What is needed ::
Reproduce every entry exactly.

[Entries provided — start]

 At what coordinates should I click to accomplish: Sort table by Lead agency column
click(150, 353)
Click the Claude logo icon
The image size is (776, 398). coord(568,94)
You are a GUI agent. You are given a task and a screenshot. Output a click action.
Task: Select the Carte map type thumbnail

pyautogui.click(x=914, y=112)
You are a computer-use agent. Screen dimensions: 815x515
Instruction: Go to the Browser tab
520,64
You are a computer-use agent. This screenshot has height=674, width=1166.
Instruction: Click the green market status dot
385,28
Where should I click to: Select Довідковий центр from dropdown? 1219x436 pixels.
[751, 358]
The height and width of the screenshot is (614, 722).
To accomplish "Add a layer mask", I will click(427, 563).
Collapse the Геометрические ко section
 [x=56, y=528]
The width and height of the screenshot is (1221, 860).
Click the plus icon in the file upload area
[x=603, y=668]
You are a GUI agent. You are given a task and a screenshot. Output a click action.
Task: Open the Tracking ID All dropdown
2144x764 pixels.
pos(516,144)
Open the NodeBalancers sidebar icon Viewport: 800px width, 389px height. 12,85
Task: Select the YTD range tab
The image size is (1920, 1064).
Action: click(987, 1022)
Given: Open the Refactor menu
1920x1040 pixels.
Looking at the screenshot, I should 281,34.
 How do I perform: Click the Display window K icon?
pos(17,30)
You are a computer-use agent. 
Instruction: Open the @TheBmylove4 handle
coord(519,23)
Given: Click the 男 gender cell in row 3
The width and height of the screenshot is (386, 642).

[Entries provided — finish]

Exercise result ::
 At what coordinates should I click to accomplish: Sort table by Lead agency column
click(150, 353)
Click the Claude logo icon
The image size is (776, 398). coord(568,94)
You are a GUI agent. You are given a task and a screenshot. Output a click action.
Task: Select the Carte map type thumbnail

pyautogui.click(x=914, y=112)
You are a computer-use agent. Screen dimensions: 815x515
Instruction: Go to the Browser tab
520,64
You are a computer-use agent. This screenshot has height=674, width=1166.
Instruction: Click the green market status dot
385,28
Where should I click to: Select Довідковий центр from dropdown? 1219x436 pixels.
[751, 358]
The height and width of the screenshot is (614, 722).
To accomplish "Add a layer mask", I will click(427, 563).
Collapse the Геометрические ко section
 [x=56, y=528]
The width and height of the screenshot is (1221, 860).
Click the plus icon in the file upload area
[x=603, y=668]
You are a GUI agent. You are given a task and a screenshot. Output a click action.
Task: Open the Tracking ID All dropdown
2144x764 pixels.
pos(516,144)
Open the NodeBalancers sidebar icon Viewport: 800px width, 389px height. 12,85
Task: Select the YTD range tab
The image size is (1920, 1064).
Action: click(987, 1022)
Given: Open the Refactor menu
1920x1040 pixels.
Looking at the screenshot, I should 281,34.
 How do I perform: Click the Display window K icon?
pos(17,30)
You are a computer-use agent. 
Instruction: Open the @TheBmylove4 handle
coord(519,23)
Given: Click the 男 gender cell in row 3
The width and height of the screenshot is (386, 642).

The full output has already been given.